• _Activity_:
In the records below, find the line with "Screen dimensions: 200x112", then copy each line exactly until you have copied the line with "Instruction: Click the 22m inductance value". Leave any picture out.

• _Available records_:
__________________________________________________

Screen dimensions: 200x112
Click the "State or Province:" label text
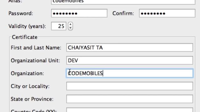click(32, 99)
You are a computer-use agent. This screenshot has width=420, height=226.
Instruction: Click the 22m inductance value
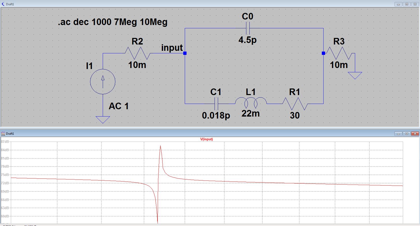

__________________________________________________

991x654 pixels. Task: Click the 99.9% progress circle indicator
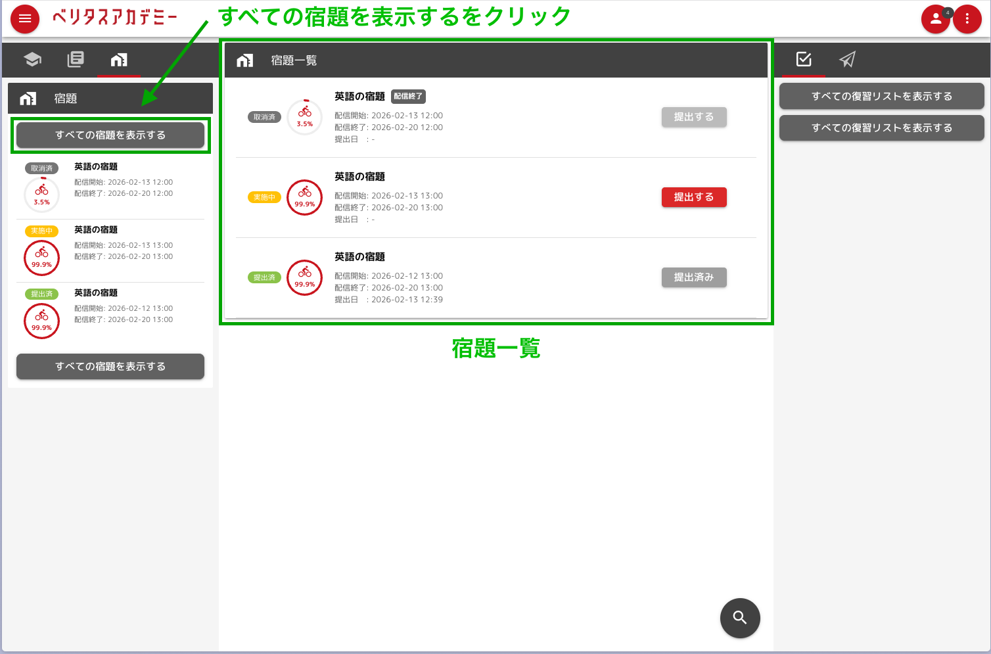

__________________________________________________

• _Answer to this problem_:
Screen dimensions: 200x112
Click the "State or Province:" label text
click(32, 99)
You are a computer-use agent. This screenshot has width=420, height=226.
Instruction: Click the 22m inductance value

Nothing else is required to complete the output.